● **WRITTEN INSTRUCTION**: Turn all of the records below into a numbered list with one line per number, and leave out the blank lines.

(Interface element records)
_ _ _ _
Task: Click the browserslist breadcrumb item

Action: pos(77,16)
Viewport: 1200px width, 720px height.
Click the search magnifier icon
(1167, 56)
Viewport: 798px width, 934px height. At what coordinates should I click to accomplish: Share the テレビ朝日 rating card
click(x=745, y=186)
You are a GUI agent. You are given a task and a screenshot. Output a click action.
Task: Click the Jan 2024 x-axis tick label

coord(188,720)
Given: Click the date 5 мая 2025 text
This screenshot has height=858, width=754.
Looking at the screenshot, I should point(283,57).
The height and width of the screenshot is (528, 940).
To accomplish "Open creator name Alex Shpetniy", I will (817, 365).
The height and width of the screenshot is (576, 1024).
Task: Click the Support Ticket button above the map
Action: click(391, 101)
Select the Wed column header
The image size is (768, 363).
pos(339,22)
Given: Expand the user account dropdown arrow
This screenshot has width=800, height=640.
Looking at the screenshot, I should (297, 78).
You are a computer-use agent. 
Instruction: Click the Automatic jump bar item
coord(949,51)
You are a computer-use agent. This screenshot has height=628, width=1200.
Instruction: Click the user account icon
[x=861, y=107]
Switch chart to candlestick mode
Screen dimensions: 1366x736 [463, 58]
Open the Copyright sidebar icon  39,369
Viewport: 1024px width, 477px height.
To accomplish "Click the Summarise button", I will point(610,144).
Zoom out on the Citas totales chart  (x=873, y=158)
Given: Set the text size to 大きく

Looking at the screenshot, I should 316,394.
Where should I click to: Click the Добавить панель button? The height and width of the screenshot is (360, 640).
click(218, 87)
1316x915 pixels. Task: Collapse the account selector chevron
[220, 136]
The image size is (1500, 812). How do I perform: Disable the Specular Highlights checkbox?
_ _ _ _
● **TASK ANSWER**:
1. Task: Click the browserslist breadcrumb item
2. Action: pos(77,16)
3. Viewport: 1200px width, 720px height.
4. Click the search magnifier icon
5. (1167, 56)
6. Viewport: 798px width, 934px height. At what coordinates should I click to accomplish: Share the テレビ朝日 rating card
7. click(x=745, y=186)
8. You are a GUI agent. You are given a task and a screenshot. Output a click action.
9. Task: Click the Jan 2024 x-axis tick label
10. coord(188,720)
11. Given: Click the date 5 мая 2025 text
12. This screenshot has height=858, width=754.
13. Looking at the screenshot, I should point(283,57).
14. The height and width of the screenshot is (528, 940).
15. To accomplish "Open creator name Alex Shpetniy", I will (817, 365).
16. The height and width of the screenshot is (576, 1024).
17. Task: Click the Support Ticket button above the map
18. Action: click(391, 101)
19. Select the Wed column header
20. The image size is (768, 363).
21. pos(339,22)
22. Given: Expand the user account dropdown arrow
23. This screenshot has width=800, height=640.
24. Looking at the screenshot, I should (297, 78).
25. You are a computer-use agent. 
26. Instruction: Click the Automatic jump bar item
27. coord(949,51)
28. You are a computer-use agent. This screenshot has height=628, width=1200.
29. Instruction: Click the user account icon
30. [x=861, y=107]
31. Switch chart to candlestick mode
32. Screen dimensions: 1366x736 [463, 58]
33. Open the Copyright sidebar icon  39,369
34. Viewport: 1024px width, 477px height.
35. To accomplish "Click the Summarise button", I will point(610,144).
36. Zoom out on the Citas totales chart  (x=873, y=158)
37. Given: Set the text size to 大きく
38. Looking at the screenshot, I should 316,394.
39. Where should I click to: Click the Добавить панель button? The height and width of the screenshot is (360, 640).
40. click(218, 87)
41. 1316x915 pixels. Task: Collapse the account selector chevron
42. [220, 136]
43. The image size is (1500, 812). How do I perform: Disable the Specular Highlights checkbox?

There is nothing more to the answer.